From a safety perspective, there are two considerations that have yet to be addressed in the studies. Firstly, in order to 'replace' a dermatologist, an algorithm must be able to match the current gold standard for screening a patient's skin lesions. Currently, this is a clinical assessment by a dermatologist, who examines the lesion in the context of patient history and the rest of their skin. Published studies do not compare neural networks against this standard of assessment; they are only compared with dermatologists presented with dermoscopic or clinical images, sometimes with limited additional clinical information. Not only does this bias the studies against dermatologists, who are not trained or accustomed to make diagnoses without this information, it also represents a limiting factor in justifying their deployment in a clinical setting as a replacement for dermatologists. Fundamentally, it has not yet been demonstrated that they are equivalent to the standard of dermatological care currently provided to patients. A second important consideration is the fact that training data lack sufficient quantities of certain types of lesions, particularly the rarer presentations of malignancy, such as amelanotic melanoma.[15] It is not yet clear how algorithms will perform when presented with entirely novel, potentially malignant lesions; this has rare but significant safety implications for patients.
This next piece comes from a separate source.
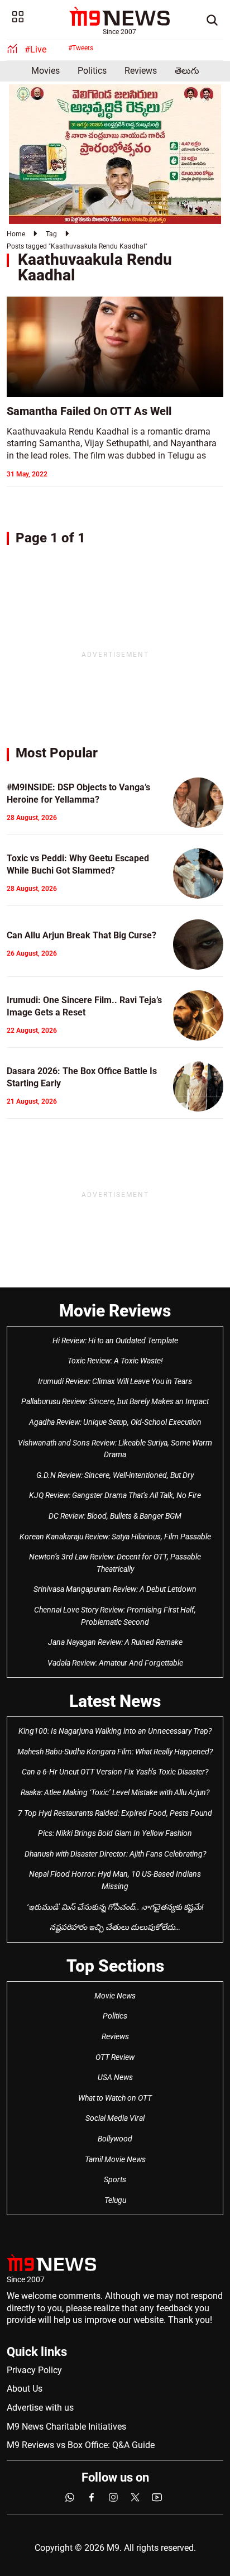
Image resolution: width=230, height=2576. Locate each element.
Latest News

From a legal perspective, an issue that has yet to be fully addressed is the lack of explainability by neural networks. Currently, it is not possible to know what contributes to their decision-making process. This has led to criticisms and concerns that neural networks function as 'black boxes' with potential unanticipated and hard-to-explain failure modes. The European Union's General Data Protection Requirement specifies explainability as a requirement for algorithmic decision making, which is currently not achievable.[26,27] Algorithmic decision making also has uncertain status in the USA, where the Food and Drug Administration have advised that until there exists a body of evidence from clinical trials, clinical decisions suggested by AI ought to be considered AI guided, not AI provided, and liability would still rest with the clinician.[28]